Больной ребенок - Сидони-Габриель Колетт
Шрифт:
Интервал:
Закладка:
«Сколько шуму, сколько шуму», – неодобрительно думал мальчик. Но всё крепче и крепче бессознательно прижимался щекой к мягкому, гладкому, окаймлённому волосами и пил с него горькую росу, стекающую перл за перлом… Он отвернул голову, по пути обнаружил неглубокую ложбину – гнездо, свитое как раз по его мерке. Там, успев назвать его про себя: «плечо Госпожи Мамы», он и потерял сознание или, может быть, уснул.
Очнувшись, он услышал собственный голос, произнёсший легко, чуть насмешливо: «Откуда вы взялись, Госпожа Мама?»
Ответа не было, но сладостный вкус апельсиновой дольки, скользнувшей ему в рот, принёс чувство возвращения, присутствия той, кого он искал. Он знал, что она склоняется над ним в той покорной позе, от которой гнулся её стан и затекала спина.
Тут же обессилев, он умолк. Но его уже осаждали тысячи забот, и он преодолел слабость, чтобы выяснить самое неотложное: «Госпожа Мама, вы сменили мне пижаму, когда я спал? Вчера вечером я лёг в голубой, а эта розовая…»
– Мадам, это что-то невероятное! Он помнит, что был в голубой пижаме в первую ночь, когда…
Он оставил без внимания конец фразы, произнесённой толстым тёплым голосом, и отдался на волю рук, стягивавших с него влажную одежду. Рук, таких же ловких, как волны, на которых он качался, невесомый, беззаботный…
– Он весь вспотел… Закутайте его в большой халат, Мандора, целиком, с руками.
– Отопление хорошо работает, мадам, не беспокойтесь. И я только что положила грелку. Надо же, весь мокрый…
«Знали бы они, откуда я вернулся… Будешь тут, пожалуй, мокрый… – думал Жан. – Хочется почесать ноги, или пусть стряхнут этих муравьев…»
– Госпожа Мама…
Он уловил, как бдительно замерли звуки и движения, что и было ответом насторожённой Госпожи Мамы.
– Пожалуйста, если можно… почешите мне ноги, а то эти муравьи…
Из глубины безмолвия кто-то прошептал со странной почтительностью:
– Ему чудятся муравьи… Он сказал «муравьи»…
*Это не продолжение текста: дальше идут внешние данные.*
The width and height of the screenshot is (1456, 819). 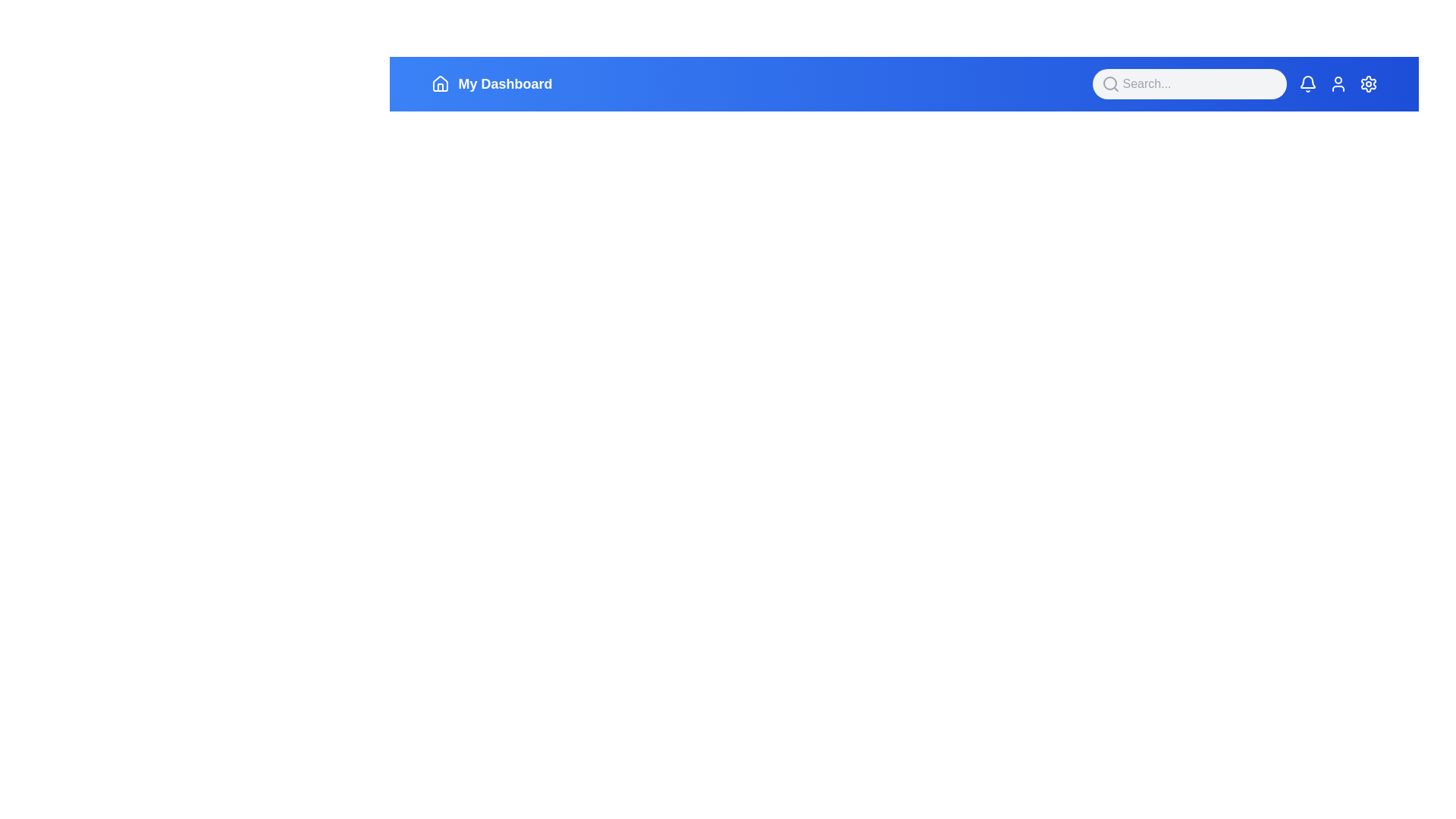 What do you see at coordinates (1368, 84) in the screenshot?
I see `the settings icon to open the settings menu` at bounding box center [1368, 84].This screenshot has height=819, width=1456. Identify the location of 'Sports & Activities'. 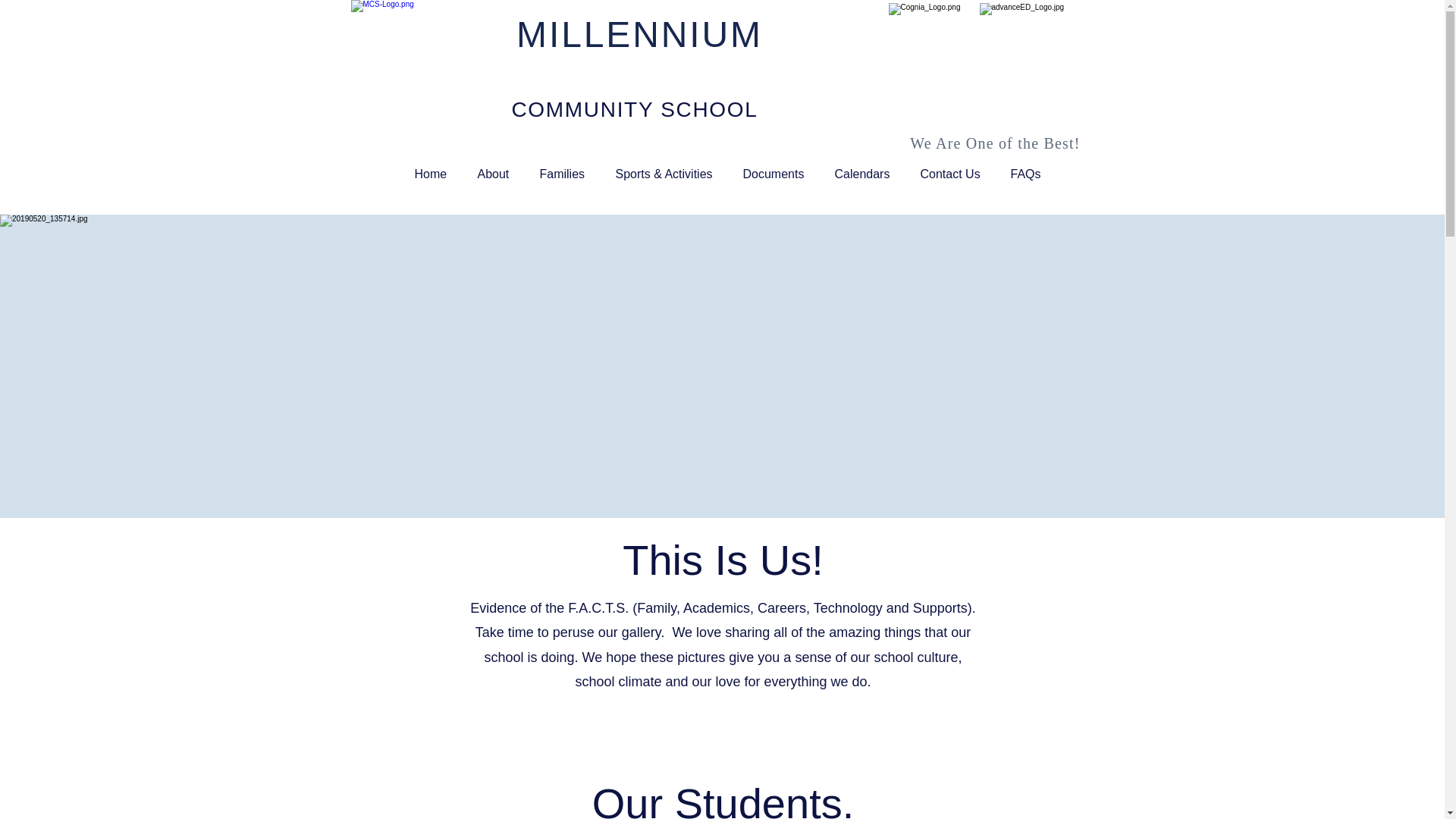
(600, 174).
Он попытался пожать плечами, спелёнутыми слишком большим халатом. Ну да, он сказал «муравьи». Что такого удивительного в том, что он сказал «Рики» и «муравьи»? Грёза несла его, утратившего вес, к границе яви и сна; вернуло его прикосновение ткани. Сквозь ресницы он узнал ненавистный рукав, совсем близко, синие полоски, мелкие шерстинки, и злость придала ему сил. Он отказывался смотреть, но раздавшийся голос разомкнул ему веки, голос, проговоривший: «Ну, мой юный друг…»
«Я не хочу его, не хочу!.. – закричал про себя Жан. – Он, его рукав, его мойюныйдруг, его маленькие глазки – ненавижу, не хочу!» Он изнемогал и задыхался от негодования.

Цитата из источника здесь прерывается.